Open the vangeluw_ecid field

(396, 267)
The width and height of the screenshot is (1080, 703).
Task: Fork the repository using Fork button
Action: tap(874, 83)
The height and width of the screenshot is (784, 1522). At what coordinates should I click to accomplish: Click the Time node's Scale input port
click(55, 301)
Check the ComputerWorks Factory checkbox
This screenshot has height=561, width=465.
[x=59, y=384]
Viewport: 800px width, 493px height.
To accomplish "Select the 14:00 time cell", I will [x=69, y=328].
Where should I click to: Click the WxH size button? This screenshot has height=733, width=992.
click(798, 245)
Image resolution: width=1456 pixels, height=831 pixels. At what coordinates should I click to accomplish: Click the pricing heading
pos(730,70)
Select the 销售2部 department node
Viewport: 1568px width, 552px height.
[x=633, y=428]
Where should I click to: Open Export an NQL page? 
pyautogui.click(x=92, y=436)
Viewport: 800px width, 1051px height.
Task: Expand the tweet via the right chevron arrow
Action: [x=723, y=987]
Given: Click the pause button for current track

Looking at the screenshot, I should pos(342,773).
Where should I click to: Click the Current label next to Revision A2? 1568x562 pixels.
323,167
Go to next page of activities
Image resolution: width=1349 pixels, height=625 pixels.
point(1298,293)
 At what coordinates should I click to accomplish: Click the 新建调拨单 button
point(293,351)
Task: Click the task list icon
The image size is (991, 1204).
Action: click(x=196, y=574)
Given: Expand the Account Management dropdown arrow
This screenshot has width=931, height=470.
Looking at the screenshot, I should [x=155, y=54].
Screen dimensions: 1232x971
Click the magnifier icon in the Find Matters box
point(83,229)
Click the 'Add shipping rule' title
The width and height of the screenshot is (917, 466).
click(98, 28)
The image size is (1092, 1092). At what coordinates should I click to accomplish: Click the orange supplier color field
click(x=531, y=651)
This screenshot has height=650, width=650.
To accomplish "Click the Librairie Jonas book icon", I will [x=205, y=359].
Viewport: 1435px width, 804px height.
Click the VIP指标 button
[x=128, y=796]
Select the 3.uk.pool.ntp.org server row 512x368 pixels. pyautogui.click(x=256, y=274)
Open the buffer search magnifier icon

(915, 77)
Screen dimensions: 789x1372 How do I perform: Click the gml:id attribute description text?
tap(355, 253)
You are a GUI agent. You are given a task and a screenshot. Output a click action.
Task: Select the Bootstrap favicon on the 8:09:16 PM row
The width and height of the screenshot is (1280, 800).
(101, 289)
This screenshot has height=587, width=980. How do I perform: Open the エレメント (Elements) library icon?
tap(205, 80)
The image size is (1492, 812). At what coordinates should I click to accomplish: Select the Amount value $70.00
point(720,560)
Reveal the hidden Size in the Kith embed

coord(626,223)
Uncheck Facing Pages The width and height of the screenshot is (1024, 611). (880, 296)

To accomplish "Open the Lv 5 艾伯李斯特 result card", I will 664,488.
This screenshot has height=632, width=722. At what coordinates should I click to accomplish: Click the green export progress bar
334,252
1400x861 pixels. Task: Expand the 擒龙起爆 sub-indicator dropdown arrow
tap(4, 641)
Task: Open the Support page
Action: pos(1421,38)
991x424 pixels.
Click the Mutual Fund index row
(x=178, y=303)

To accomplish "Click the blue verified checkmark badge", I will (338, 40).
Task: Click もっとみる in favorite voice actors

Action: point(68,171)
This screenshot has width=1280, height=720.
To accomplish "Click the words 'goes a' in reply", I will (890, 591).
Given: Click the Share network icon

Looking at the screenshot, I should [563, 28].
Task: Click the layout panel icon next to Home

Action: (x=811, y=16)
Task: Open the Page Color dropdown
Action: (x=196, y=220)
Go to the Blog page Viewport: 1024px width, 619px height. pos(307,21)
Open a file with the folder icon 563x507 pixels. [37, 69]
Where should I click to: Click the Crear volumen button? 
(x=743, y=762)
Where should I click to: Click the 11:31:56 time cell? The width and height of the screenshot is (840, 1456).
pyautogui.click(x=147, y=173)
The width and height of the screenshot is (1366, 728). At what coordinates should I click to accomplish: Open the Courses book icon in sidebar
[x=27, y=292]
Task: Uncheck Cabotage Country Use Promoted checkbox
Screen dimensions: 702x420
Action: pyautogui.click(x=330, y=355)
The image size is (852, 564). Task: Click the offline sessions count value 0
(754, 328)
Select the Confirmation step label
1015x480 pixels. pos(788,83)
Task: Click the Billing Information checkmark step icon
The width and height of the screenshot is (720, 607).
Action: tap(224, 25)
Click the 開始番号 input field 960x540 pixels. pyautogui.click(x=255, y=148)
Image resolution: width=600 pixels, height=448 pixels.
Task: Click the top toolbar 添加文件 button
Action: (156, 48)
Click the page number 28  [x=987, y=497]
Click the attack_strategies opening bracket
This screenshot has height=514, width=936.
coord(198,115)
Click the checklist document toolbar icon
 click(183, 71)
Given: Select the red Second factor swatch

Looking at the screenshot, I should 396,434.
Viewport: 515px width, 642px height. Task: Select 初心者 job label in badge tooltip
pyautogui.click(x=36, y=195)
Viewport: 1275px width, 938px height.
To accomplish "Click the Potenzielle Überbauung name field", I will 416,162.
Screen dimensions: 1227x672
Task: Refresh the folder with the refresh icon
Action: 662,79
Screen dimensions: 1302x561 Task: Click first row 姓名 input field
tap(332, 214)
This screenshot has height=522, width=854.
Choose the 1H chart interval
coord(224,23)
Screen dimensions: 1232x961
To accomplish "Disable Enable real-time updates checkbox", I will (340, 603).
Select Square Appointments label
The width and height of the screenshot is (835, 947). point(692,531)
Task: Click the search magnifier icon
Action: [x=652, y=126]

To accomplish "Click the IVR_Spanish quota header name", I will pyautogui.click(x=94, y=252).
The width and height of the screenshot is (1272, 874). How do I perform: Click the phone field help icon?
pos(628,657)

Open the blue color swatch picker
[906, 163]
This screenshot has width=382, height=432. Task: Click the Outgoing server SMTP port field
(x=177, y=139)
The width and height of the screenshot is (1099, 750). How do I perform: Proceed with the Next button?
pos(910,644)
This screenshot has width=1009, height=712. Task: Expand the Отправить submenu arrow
....
What the task asks — Among the records, find each line where the word "checkmark" occurs, and copy it.

Response to the task —
To accomplish "Click the blue verified checkmark badge", I will (338, 40).
Task: Click the Billing Information checkmark step icon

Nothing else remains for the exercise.